I'm still wondering about the "back story" on Chief S itting Bull leaving his comfortable house in northeastern Massachusetts (somewhere north of Boston) for rural Connecticut, about a year and a half, two years, ago.
I mean, surely the IRS can track one down no matter where one lives.
I don't think the bird-smacking stoned red-faced primitive has enough credit to buy a business like this.
Sometimes it's easy to forget Chief S itting Bull is 60 years old, maybe 61 by now.
Only way to make a buck in that industry is to take a page out of the 1930 gangster resorts.
Met a family in Tenn. the male was a biker that did some hard time and became born again.
He saw that his fellow bikers were in need of the Word and he managed to live hand to mouth preaching the story and showing up in schools to warn the kiddies of following a life of crime.
One day he somehow came across a piece of property, perhaps 10 acres with nothing but a 3 car garage on it, plumbing and electricity installed.
The owner themself was about to spend 20 years in prison so selling everything they the family had, gave the owner enough money to bug out before the trial.
This family with the help of biker friends turned that garage into a Church---stolen goods for the transformation into a so called house of God of the Iron Horse.
He never realized just how easy it is to put a REV. in front of his name or get the town to OK his new Church.
Meanwhile his wife got an OK to set up a hot dog stand by the side of the Church in order to feed the hungry travelers, no charge, free food.
No license to sell booze so it was a bring your own bottle.
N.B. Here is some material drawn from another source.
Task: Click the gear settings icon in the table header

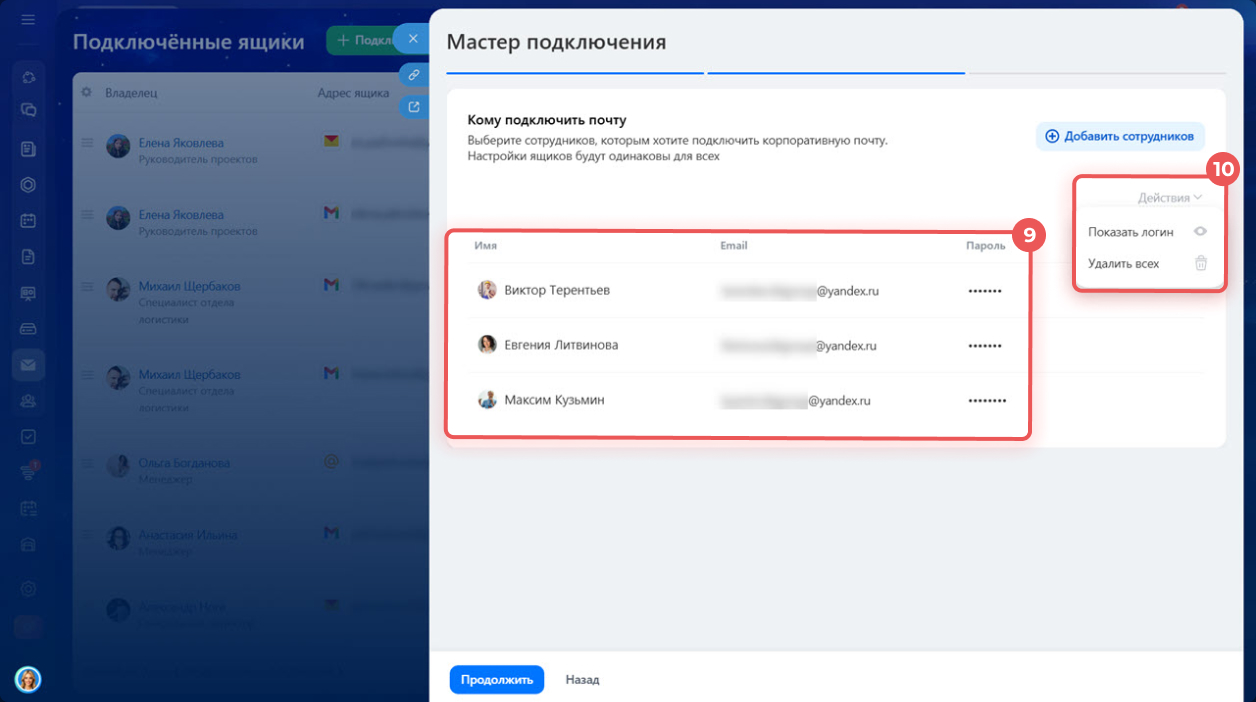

Every Friday and Saturday they had a service where the biker bitches brought in casserole dishes or some one would donate ribs and chicken.
He spread the word of God with the help of the county sheriff in the jails and about his church to the inmates. He received Clergy status at the local hospital and took to wearing priest clothes.
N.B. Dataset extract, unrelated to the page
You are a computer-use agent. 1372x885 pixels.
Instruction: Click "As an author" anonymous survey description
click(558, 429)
Meanwhile back in the woods, bikers on the lam were building shacks of tin and plywood in case of need, the agreement was that if the builders were not there the shacks could be used by others in need.
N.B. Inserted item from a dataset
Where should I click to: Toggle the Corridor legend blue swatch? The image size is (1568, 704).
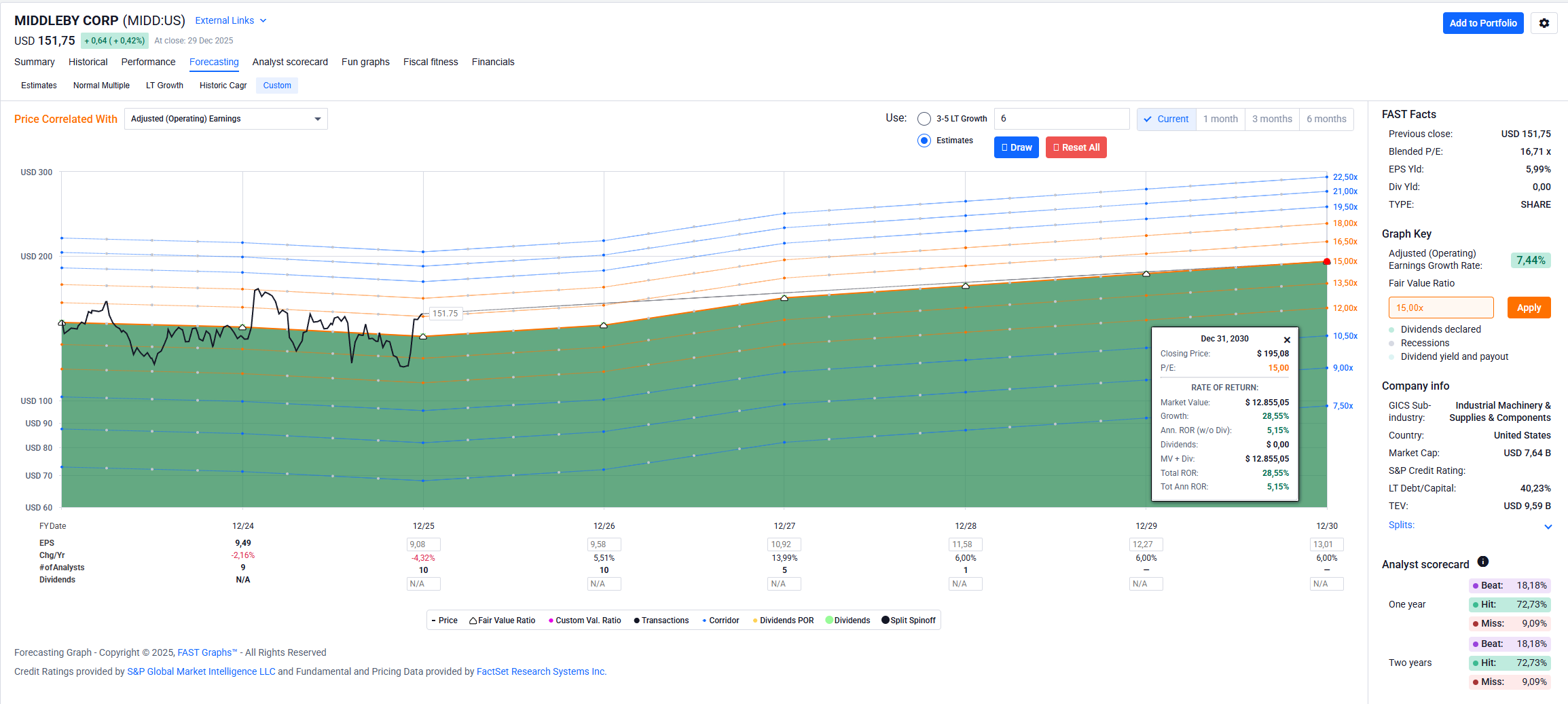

This new Rev did charge rent to the shack builders and if they forgot to pay it, the Rev. would rent it out to someone else.
This Man was a pip, really something from the past.
His rules were that no one would do any stealing or even bar hoping in the town or those surrounding it, no speeding, no contact with any police.
No planting or manufacturing of any drugs on the property. He even went so far as to buy a freaking horse to ride about his property to check for garbage or any kind of rule breaking he found. If people wanted to do pot or other drugs they had best behave themselves.
With all the tax breaks he received on the land, his church and his wife's work feeding people for nothing, milage on cars used to take him on errands of mercy, the rent on unused shacks in the woods, and the discounts the professionals give to a REV and family, within less then 10 years he had a bank account that most of us dream of.
His B&B worked out for him, he had no problem with rival biker gangs as this was their last resort-----Sort of like running for the Hole in the Wall gangs had in the 1800 in the mid west.
Yup-O I was there in the early 80's saw it and never want to go back again.